Çin’in Futbol Sevdasına Dair- Emre Güntekin

on 24 Ocak 2017 - 11:33 Kategori: Dünyadan, Emre Güntekin

 Çin futbolu son yıllarda yaptığı astronomik transferlerle spor kamuoyunu meşgul etmeye devam ediyor. Harcanan paralar futbol piyasası için dudak uçuklatıcı boyutlara ulaşırken, Çin’in bu yönelime girmesinin arkasında ekonomi-politik sebepler yatıyor.
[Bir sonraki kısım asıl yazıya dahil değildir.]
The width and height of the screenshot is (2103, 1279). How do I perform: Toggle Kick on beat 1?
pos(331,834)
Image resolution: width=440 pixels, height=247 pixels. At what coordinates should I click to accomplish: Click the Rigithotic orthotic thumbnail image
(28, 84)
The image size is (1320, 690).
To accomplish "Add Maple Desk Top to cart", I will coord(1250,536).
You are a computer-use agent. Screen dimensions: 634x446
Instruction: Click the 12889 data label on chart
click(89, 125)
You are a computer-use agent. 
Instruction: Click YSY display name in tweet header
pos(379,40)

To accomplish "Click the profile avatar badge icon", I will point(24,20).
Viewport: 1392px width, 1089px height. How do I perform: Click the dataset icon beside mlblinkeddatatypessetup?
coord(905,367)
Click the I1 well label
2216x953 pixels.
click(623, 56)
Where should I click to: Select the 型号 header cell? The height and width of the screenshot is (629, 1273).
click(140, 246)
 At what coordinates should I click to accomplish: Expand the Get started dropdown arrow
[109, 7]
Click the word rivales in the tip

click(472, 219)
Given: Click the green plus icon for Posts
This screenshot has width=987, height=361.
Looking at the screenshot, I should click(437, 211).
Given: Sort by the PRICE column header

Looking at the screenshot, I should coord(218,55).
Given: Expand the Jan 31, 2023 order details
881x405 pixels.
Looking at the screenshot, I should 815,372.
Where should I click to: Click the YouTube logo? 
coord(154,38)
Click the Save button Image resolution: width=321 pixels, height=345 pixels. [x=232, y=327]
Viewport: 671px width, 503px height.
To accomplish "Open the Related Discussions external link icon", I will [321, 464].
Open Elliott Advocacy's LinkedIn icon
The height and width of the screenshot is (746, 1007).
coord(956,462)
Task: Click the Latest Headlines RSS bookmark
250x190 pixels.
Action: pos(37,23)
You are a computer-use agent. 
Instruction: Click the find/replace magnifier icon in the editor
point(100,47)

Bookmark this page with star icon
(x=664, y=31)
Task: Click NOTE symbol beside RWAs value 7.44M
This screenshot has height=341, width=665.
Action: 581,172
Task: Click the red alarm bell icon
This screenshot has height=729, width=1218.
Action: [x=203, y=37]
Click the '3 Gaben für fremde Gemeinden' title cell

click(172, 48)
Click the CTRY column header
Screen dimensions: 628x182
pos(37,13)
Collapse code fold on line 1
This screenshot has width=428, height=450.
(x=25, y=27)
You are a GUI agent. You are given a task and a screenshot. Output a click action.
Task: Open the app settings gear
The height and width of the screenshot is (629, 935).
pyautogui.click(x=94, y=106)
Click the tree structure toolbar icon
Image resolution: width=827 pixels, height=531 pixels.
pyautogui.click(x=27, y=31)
Özellikle 2000’li yılların ardından dünyanın imalathanesi olarak adlandırılan ve muazzam bir işgücü sömürüsüne dayanan ekonomisiyle ekonomisi ABD ile yarışır hale gelen Çin, son yıllarda bunun yan etkilerini de yaşıyordu. Çin sahip olduğu 18.4 Trilyon Dolar’lık Gayri Safi Milli Hasıla (GSMH) ile Dünyanın en büyük ekonomik gücü haline geldi. (Amerika’nın GSMH’sı ise 17.4 Trilyon Dolar).Fakat son yıllarda Çin ekonomisi daralmaya başlarken, Çin Komünist Partisi yönetimi ekonomi modelinde değişime gitmeye başlamıştı. Çin’in Devlet Başkanı Xi Jinping göreve geldiği 2012 yılında Çin Komünist Partisi’nin Merkez Komitesi’ne yaptığı konuşmada ülkesinin artık fason üretici kimliğini bırakıp hizmet ve servis sektörünün öne çıktığı daha sürdürülebilir modele geçmesi gerektiğini belirtmişti. Geçtiğimiz yıllarda sömürüye karşı yükselen işçi mücadelelerinin ardından, işçi ücretlerinde kazanımlar elde edilirken Çin yönetimi de artık sadece ucuz mal üretip ihraç eden değil, ülke içindeki tüketimi daha da arttıracak bir modeli oturtmaya çalışıyor. Ayrıca artan işçi ücretleri ile birlikte tarımsal nüfusun kentlere çekilmesi de Çin yönetiminin planları arasında. Son yıllarda Çin ekonomisi katma değeri yüksek metaların üretimine yönelirken, fason üretim işgücünün Çin gibi düşük maliyetlerle sağlanabildiği Vietnam gibi Uzakdoğu ülkelerine kayıyor.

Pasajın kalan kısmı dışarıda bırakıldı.